In principle, the CGRA itself provides the interpreter for the official hearings and is not bound to accept an external interpreter proposed by the applicant. However, nothing prevents coming accompanied by a private interpreter as support, to help with communication with the lawyer before and after the hearing, or to detect any translation errors. For the hearings before the CCE, the situation is different: it is an adversarial judicial procedure where the lawyer can request the assistance of an interpreter of their choice, at the client's expense.
How to verify the accreditations of an interpreter for asylum procedures?
Ask the interpreter whether they are registered with the B-CRAI (Bureau de Coordination et de Recrutement d'Aides-Interprètes) or whether they have followed an equivalent recognised training. Check that they have documented experience in Belgian asylum procedures (CGRA, CCE) and not only in general interpreting. Ask for references from lawyers specialised in immigration law who have worked with them. A serious interpreter for this type of assignment will be able to present their background, their training and their fields of specialty. Be wary of profiles without specific experience in asylum procedures, even if their language mastery is excellent.

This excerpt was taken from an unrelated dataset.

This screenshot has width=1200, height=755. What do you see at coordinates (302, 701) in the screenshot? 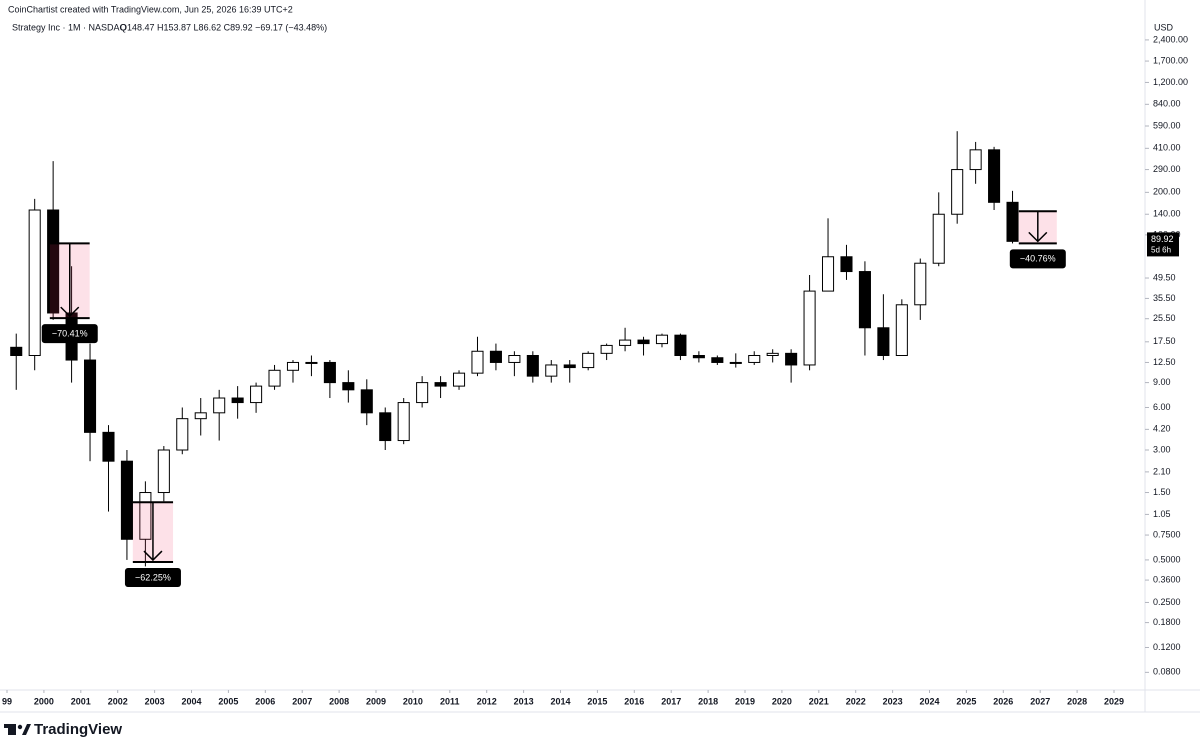
I see `x-tick-label: 2007` at bounding box center [302, 701].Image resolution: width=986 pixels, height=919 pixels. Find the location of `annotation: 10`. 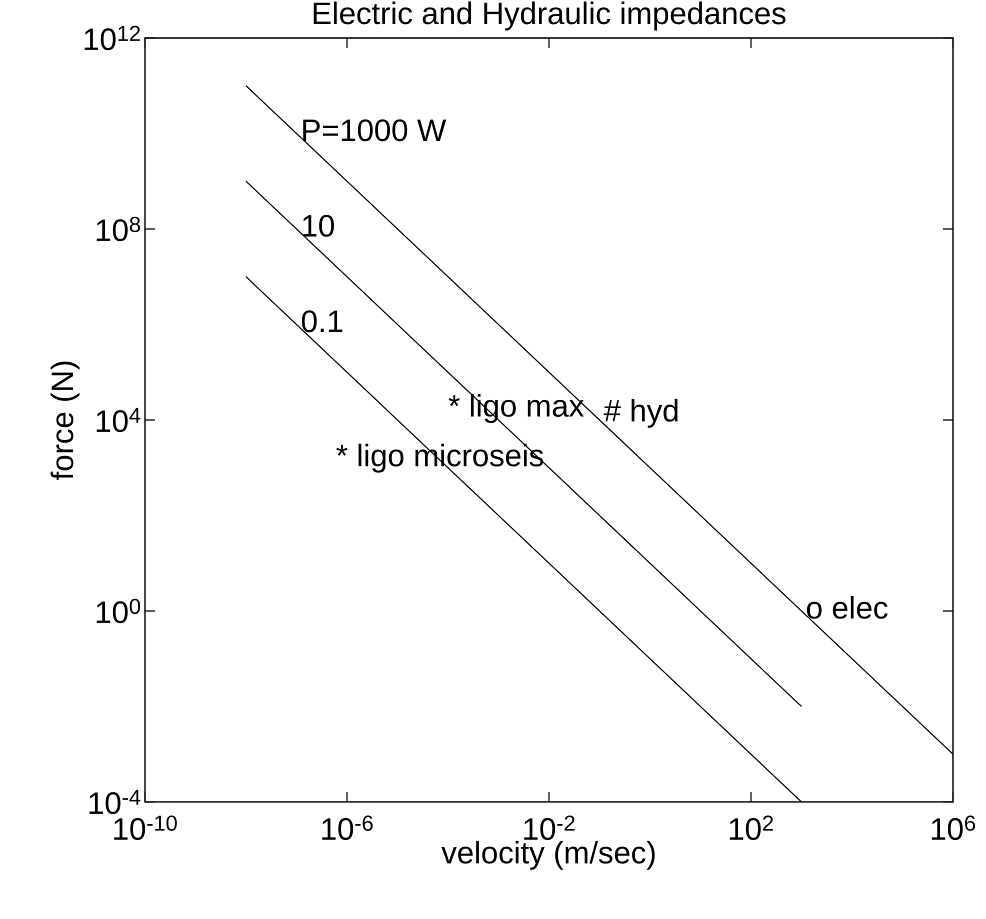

What to do if the interpreter provided by the CGRA is not neutral or makes errors?
If you or your lawyer observe translation errors during the hearing or a behaviour that seems to indicate a lack of neutrality, it is possible to interrupt the hearing and formally request that it be suspended. This request must be recorded in the hearing report. After the hearing, the lawyer can request a copy of the audio recording (the CGRA records the hearings) and have the translation analysed by an independent expert. In case of a proven error that influenced the decision, this element can constitute a ground for appeal before the CCE.
Can the interpreter refuse to translate certain information?
No. The interpreter in an asylum procedure is bound to translate faithfully everything the applicant says, including the difficult testimonies, the descriptions of violence or trauma, and the elements that might seem implausible or politically sensitive. It is not their place to filter, summarise or attenuate the account. If they consider that certain elements are particularly difficult to translate - very specific cultural terminology, references to local practices - they must signal it explicitly to the examiner or the judge and request a clarification, but they cannot omit the information. An interpreter who refuses to translate or filters the information seriously fails in their ethical obligations.